* [Your instructions]: The records are to be copied from the line that contains "1200x391 pixels. Task: Select" through their last line, word for word, with every picture left out.
== Records for the exercise
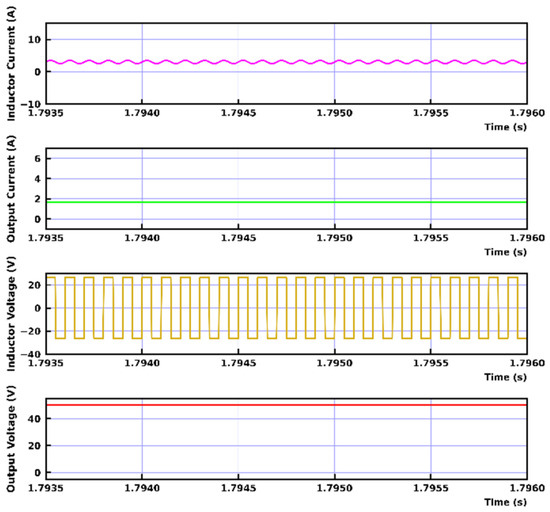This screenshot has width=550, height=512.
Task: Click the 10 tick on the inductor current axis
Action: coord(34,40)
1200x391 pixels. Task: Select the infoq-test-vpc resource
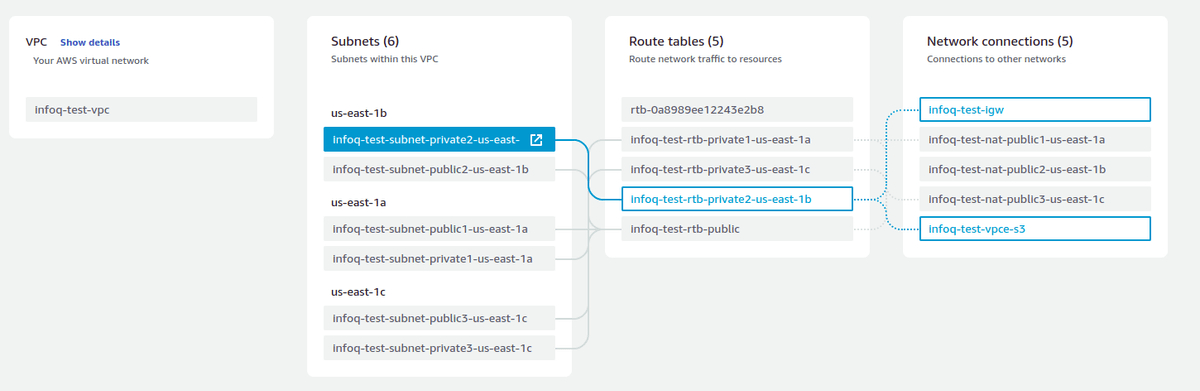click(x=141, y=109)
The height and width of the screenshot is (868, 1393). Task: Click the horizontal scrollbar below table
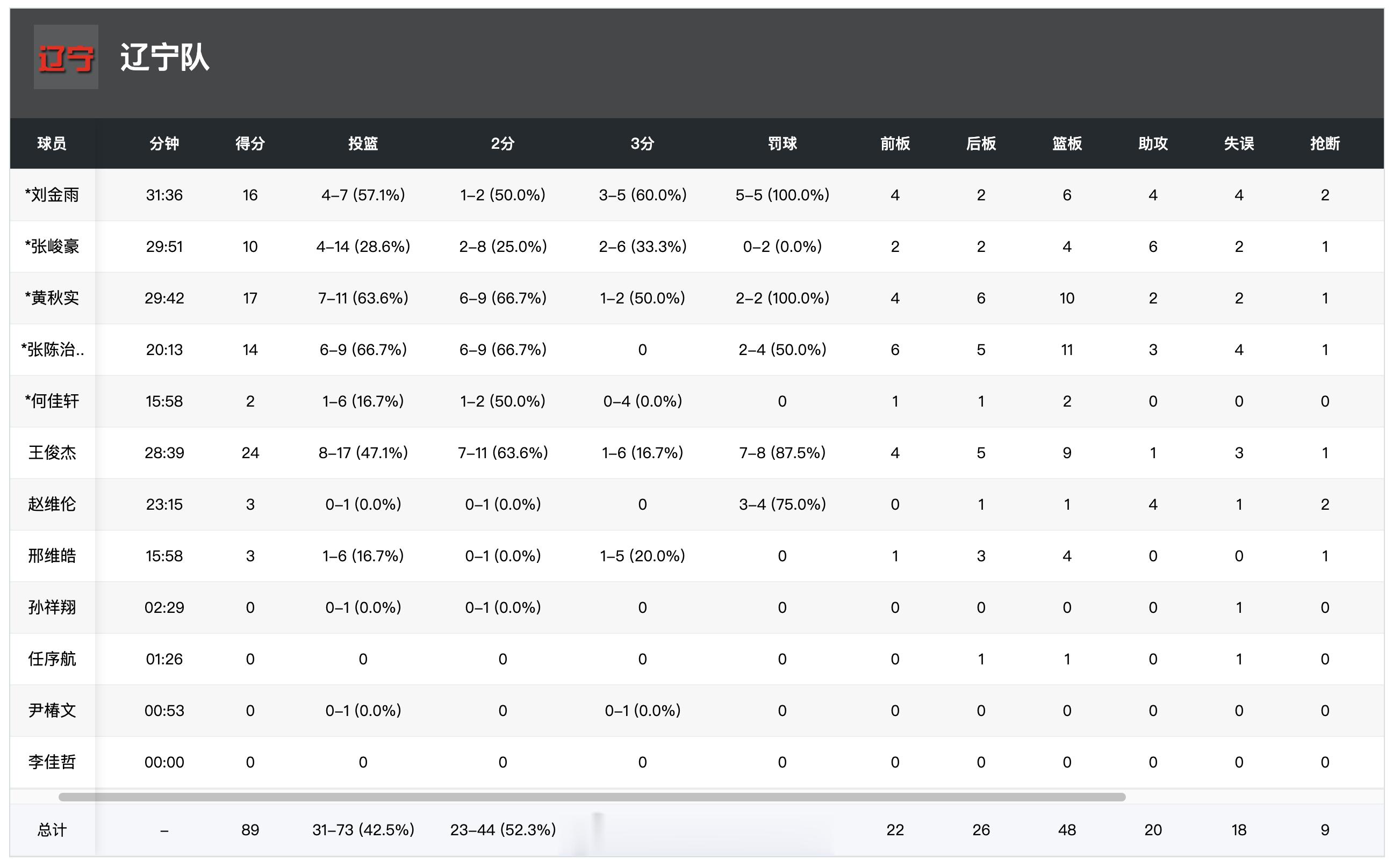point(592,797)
====
* [Answer section]:
1200x391 pixels. Task: Select the infoq-test-vpc resource
click(x=141, y=109)
The height and width of the screenshot is (868, 1393). Task: Click the horizontal scrollbar below table
point(592,797)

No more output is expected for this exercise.